Western Blotting of Erk Phosphorylation

Oct4-GFP mESCs were used for all stimulation experiments. Cells were plated (1 × 10⁵ cells/cm²) onto gelatinized six-well plates in mESC growth medium. After 8–12 hours, cells were washed with DPBS, and serum starved (~18 hours) by replacing with FBS-free mESC growth medium. Stimulation was performed by adding FGF2 (25 ng/ml) in FBS-free mESC media to cell monolayers for 10–15 minutes at 37°C, 5% CO₂. The plate was then immediately incubated on ice, and total protein was extracted using 1× cell lysis buffer and scraping. After 10 minutes of incubation on ice, the mixture was centrifuged at 16,000g for 10 minutes (4°C) to pellet and remove insoluble components.
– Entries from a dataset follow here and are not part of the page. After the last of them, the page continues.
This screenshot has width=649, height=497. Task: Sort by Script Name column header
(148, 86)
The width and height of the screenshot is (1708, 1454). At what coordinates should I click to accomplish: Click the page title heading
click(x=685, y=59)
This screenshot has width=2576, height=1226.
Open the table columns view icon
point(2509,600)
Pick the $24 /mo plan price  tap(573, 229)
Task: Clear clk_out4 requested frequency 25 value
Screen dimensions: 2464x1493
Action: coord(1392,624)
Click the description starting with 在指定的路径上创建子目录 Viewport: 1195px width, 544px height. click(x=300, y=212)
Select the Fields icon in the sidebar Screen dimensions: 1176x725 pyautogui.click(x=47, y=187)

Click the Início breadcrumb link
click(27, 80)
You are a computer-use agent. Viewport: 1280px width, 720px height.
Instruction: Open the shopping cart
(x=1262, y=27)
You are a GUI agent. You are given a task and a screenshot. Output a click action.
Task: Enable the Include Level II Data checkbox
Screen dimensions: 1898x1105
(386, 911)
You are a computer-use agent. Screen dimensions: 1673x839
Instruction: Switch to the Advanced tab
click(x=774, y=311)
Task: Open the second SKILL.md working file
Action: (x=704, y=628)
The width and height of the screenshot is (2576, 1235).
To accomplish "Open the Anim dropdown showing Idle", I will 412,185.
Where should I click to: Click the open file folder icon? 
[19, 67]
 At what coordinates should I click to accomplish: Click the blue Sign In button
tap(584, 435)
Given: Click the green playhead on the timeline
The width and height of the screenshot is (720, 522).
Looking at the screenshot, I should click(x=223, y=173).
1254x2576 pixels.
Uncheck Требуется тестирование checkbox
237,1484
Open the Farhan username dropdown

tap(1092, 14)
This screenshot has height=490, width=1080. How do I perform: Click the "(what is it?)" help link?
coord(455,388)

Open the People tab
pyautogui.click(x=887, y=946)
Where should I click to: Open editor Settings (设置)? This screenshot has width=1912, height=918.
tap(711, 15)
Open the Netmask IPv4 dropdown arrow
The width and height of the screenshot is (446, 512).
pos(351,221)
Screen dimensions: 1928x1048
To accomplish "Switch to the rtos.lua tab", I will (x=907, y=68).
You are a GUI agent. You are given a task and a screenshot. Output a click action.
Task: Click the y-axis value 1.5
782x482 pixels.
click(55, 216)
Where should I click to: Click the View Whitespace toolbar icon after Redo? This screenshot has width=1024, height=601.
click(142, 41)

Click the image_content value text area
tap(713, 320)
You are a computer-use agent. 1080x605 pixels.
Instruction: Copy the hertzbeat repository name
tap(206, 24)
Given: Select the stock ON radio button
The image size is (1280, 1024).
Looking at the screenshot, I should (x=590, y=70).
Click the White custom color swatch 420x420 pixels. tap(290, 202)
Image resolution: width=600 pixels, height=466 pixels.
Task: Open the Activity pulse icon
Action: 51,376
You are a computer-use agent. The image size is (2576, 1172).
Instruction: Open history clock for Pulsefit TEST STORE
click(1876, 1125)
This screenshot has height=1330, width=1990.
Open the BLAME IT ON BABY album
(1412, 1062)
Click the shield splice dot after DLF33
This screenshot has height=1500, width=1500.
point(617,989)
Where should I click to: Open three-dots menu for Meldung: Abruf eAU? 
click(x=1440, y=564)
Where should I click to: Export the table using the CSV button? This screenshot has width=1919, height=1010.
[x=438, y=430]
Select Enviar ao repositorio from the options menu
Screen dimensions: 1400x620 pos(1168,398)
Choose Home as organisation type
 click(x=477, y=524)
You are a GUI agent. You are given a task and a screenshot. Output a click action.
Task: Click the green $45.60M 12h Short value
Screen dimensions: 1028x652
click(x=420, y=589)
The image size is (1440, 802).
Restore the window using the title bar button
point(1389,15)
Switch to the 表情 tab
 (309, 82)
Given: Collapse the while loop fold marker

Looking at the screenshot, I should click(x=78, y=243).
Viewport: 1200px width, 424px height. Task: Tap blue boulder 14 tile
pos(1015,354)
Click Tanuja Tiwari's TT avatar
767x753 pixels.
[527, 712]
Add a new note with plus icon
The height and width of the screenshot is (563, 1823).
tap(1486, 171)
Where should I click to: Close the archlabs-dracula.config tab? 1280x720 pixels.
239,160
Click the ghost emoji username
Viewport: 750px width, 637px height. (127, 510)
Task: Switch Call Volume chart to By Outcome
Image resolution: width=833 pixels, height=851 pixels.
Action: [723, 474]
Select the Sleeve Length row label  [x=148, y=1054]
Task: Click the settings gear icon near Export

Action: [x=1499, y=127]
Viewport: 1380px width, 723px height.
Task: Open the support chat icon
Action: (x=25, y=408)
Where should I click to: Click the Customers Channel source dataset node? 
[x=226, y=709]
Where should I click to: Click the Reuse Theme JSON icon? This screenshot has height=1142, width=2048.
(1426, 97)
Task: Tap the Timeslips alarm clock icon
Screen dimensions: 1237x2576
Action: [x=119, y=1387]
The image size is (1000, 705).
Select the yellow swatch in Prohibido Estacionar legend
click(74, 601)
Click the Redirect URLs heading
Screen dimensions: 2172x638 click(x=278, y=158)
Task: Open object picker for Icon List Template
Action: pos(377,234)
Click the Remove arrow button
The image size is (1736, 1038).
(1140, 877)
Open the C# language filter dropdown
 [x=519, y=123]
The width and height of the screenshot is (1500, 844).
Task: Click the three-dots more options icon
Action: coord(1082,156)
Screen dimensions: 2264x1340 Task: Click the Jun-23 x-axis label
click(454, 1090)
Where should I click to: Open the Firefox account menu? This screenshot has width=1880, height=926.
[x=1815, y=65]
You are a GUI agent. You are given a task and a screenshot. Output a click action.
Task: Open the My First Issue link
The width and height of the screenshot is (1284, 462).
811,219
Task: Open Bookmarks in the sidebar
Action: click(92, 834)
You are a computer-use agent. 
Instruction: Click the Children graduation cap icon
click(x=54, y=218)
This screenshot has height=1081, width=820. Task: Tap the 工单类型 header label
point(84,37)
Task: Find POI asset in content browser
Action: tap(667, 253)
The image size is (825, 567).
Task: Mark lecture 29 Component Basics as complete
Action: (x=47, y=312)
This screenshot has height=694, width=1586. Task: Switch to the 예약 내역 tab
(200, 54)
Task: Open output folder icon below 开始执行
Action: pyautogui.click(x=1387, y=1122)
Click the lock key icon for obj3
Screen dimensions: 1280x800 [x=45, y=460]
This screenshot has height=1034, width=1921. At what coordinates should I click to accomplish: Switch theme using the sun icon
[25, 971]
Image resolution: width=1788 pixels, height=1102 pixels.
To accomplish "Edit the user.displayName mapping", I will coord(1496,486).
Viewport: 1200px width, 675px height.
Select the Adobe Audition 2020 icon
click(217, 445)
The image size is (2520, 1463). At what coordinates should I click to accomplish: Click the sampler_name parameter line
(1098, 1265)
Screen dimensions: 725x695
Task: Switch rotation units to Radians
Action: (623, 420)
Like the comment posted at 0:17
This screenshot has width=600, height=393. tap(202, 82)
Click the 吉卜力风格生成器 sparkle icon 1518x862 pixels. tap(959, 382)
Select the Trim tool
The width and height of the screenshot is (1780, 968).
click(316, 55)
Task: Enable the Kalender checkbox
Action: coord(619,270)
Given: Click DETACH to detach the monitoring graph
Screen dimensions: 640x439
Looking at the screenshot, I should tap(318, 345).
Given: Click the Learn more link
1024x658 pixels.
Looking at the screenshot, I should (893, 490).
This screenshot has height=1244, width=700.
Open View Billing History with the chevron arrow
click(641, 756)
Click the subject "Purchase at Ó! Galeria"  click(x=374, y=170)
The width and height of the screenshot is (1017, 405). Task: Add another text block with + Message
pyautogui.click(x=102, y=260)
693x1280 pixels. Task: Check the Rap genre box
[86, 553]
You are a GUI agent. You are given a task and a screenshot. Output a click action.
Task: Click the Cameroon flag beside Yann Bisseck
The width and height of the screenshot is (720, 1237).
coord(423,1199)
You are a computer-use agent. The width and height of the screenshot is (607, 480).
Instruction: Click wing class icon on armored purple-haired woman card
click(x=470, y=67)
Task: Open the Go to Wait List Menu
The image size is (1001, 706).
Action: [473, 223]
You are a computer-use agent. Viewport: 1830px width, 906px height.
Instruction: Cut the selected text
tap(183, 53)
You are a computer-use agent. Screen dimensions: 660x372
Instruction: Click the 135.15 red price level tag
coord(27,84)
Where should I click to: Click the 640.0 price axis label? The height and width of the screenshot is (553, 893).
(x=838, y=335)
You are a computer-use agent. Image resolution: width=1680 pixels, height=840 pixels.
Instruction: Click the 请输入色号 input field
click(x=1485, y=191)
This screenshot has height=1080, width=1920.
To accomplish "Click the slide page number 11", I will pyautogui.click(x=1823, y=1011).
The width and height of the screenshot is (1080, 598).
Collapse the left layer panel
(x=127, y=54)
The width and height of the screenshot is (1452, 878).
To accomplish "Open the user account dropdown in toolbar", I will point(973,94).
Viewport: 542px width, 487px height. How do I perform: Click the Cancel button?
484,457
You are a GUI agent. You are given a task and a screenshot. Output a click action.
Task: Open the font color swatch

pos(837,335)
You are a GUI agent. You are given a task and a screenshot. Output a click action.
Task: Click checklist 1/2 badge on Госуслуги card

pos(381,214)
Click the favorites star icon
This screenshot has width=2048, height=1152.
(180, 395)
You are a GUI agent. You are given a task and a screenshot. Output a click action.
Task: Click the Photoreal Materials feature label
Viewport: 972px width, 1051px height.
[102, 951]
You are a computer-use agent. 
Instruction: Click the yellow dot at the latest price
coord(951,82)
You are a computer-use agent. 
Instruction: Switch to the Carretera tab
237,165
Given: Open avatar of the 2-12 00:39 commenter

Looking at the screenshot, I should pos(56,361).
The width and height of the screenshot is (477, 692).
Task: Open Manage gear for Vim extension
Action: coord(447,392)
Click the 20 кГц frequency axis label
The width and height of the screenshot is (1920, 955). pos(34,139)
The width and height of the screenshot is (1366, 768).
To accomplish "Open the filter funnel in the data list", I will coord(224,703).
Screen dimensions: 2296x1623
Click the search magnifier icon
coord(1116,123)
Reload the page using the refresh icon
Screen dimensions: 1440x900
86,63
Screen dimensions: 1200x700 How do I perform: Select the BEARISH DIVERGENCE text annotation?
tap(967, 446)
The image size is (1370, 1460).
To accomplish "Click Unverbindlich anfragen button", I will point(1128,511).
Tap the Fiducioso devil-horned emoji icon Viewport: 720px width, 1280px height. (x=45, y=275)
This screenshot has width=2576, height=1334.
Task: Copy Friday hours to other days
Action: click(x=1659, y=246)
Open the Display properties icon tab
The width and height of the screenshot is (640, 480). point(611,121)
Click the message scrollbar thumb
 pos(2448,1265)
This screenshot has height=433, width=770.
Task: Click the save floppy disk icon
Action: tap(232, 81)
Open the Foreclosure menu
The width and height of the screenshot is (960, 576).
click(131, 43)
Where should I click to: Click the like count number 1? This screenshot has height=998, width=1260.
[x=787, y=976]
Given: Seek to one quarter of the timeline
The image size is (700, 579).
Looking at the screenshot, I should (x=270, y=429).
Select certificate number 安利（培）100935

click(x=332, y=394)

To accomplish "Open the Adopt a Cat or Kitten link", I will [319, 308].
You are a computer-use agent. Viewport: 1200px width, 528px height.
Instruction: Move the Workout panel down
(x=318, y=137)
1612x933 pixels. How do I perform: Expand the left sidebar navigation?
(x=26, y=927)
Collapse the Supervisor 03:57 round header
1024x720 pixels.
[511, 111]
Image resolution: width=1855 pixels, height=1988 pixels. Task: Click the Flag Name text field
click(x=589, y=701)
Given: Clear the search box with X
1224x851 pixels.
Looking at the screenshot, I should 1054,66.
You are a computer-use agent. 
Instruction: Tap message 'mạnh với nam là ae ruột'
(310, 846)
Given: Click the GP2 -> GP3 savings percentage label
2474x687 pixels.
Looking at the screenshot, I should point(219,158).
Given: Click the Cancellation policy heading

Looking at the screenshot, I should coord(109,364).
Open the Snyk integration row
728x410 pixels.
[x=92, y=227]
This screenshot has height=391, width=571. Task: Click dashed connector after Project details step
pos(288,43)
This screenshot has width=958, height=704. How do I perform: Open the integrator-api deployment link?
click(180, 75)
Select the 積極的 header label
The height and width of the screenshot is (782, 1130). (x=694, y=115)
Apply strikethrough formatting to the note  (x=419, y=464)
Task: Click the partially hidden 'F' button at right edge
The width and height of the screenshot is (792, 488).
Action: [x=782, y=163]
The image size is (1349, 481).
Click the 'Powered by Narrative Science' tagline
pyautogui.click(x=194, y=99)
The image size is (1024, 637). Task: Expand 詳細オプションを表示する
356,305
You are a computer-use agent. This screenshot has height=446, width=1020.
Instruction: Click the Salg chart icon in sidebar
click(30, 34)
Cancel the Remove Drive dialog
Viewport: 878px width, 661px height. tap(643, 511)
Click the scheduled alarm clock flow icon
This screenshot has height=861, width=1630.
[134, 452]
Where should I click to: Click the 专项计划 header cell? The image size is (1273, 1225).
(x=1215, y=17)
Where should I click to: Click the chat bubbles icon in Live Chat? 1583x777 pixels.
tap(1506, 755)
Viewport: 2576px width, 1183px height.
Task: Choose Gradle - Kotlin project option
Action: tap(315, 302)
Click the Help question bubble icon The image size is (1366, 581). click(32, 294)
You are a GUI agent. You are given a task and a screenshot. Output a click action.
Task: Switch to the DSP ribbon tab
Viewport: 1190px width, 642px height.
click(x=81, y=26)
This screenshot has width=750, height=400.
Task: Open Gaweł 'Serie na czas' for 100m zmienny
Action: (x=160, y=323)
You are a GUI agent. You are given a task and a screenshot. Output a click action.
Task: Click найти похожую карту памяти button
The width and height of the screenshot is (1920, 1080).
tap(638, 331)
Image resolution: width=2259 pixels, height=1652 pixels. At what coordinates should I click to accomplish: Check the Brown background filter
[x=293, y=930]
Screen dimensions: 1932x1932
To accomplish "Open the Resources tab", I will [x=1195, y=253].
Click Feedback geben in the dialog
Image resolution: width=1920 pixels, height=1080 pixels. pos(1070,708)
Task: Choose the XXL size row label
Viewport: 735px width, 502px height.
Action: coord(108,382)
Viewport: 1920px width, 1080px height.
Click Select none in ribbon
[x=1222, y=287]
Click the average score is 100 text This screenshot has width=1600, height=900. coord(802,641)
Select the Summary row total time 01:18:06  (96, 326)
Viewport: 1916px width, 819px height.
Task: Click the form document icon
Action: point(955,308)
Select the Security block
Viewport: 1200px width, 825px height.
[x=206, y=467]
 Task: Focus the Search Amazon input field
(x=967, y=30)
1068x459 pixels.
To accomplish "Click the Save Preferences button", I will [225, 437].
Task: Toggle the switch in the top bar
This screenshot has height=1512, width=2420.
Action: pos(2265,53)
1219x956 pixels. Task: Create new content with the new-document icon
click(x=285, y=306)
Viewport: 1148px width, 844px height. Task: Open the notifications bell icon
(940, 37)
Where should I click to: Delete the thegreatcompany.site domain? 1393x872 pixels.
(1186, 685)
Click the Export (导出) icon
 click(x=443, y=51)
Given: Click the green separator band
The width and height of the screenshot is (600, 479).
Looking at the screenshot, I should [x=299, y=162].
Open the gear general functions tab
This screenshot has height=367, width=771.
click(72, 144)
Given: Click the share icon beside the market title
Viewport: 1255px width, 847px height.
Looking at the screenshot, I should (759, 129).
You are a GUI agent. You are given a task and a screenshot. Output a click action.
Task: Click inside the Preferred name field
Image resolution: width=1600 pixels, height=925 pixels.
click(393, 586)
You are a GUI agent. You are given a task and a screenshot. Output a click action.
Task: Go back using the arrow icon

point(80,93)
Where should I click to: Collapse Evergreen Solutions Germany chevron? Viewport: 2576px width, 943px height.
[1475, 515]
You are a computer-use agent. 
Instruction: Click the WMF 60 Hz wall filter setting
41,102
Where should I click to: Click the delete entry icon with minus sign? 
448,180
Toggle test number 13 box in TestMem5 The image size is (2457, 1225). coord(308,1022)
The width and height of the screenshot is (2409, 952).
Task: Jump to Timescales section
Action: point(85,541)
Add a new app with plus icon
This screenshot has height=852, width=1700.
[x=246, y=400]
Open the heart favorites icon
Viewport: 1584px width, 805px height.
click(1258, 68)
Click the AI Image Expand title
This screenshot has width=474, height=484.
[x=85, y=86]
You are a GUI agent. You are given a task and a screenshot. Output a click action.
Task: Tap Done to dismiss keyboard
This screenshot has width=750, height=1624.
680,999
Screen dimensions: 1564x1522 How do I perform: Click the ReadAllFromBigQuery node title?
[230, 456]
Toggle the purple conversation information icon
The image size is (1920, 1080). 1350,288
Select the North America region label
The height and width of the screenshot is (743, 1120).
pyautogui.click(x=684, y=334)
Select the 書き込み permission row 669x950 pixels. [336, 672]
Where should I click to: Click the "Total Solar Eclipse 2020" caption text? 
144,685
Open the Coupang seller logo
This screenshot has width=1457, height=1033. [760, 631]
The supernatant was subjected to a biscinchoninic acid (BCA) assay to quantify total protein levels, and upon normalization, 10 μg of protein was separated by SDS-PAGE (10% Tris-Glycine-sodium dodecyl sulfate- polyacryl-amide gel electrophoresis) and transferred onto a polyvinylidene fluoride (PVDF) membrane. Anti-phosphoErk and anti-Erk antibodies were used to probe for levels of phosphorylated and total Erk protein levels. Densitometry was performed using ImageJ.